Wow! My first decade as a priest
It was Saturday, June 14, 1997. Bishop Mengeling ordained four new priests for service to the people of God in the Diocese of Lansing. I am one of them. Several months earlier, as we put the final touches on the plans for our ordination Mass, my three classmates suggested that I be the one to offer words of thanks on our behalf at the conclusion of Mass. I accepted their invitation. I took some time to think about what I would say and came up with the usual expressions of gratitude to God, family, Bishop Mengeling and the people of the diocese. At least, that was what I had planned to say.
At the conclusion of the ordination Mass, I approached the cathedral’s ambo. As I stood before a cathedral full of people, I was suddenly overcome by a wave of emotion as I began to understand what we had just celebrated together. Suddenly, all my well-planned words of thanks evaporated. The only thing I could think to say in the moment was, “Wow!” As I begin my second decade of priesthood, I look back over my first 10 years as a priest and can see how that exclamation, uttered on the day of ordination, has been a kind of watchword for me.

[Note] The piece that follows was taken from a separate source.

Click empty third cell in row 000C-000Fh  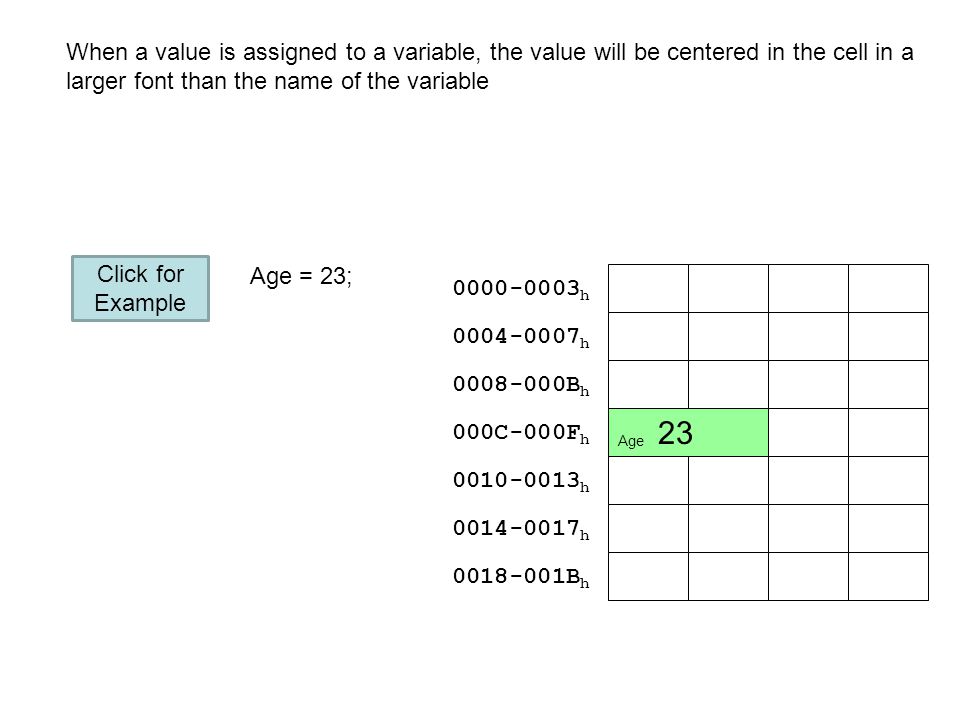[808, 432]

The first year after ordination was filled with so many new experiences, ranging from the first-time celebration of the sacraments to coming to understand more fully the broad range of demands that would be an ongoing part of priestly life. There was my first Christmas and Easter as a priest. Those were followed by first Eucharist, parish grade-school graduation and so much more. Each first was accompanied by a sense of deep wonder and gratitude for God’s gift of priesthood in my life. More than once, I found myself exclaiming, “Wow!” as I came to appreciate ever more deeply the profound beauty of the ministry to which God has called me.
“Wow” continues to be part of my priestly experience. Now in my eighth year as pastor of a wonderfully loving and faith-filled parish community, I feel as though I am just about ready to take off the training wheels. At the same time, I know that my formation as priest and pastor will continue for a lifetime. Part of my current wonderment relates not so much to that which is entirely new, but more to my growing appreciation for the faith that we share and seek to live together. Each of the preceding 10 years of priestly ministry has been a wondrous gift. I can only begin to imagine what the next 10 years will hold.

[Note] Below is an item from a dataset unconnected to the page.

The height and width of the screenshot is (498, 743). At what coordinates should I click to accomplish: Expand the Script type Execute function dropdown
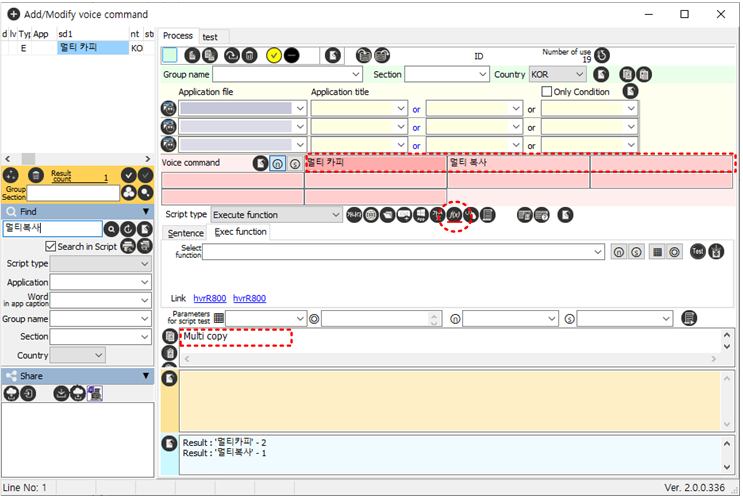[x=276, y=214]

As this second decade of priesthood opens before me, I look back at the lessons of the first decade. Some of those lessons have been challenging and difficult, while many more have been awe-inspiring, filled with God’s grace and tender mercy. As I look forward to the years ahead, I pray that my priestly ministry might be filled with many more moments of grace-filled discovery, instances when all I can say in thankfulness to God is, “Wow!”
And so our journey in FAITH continues.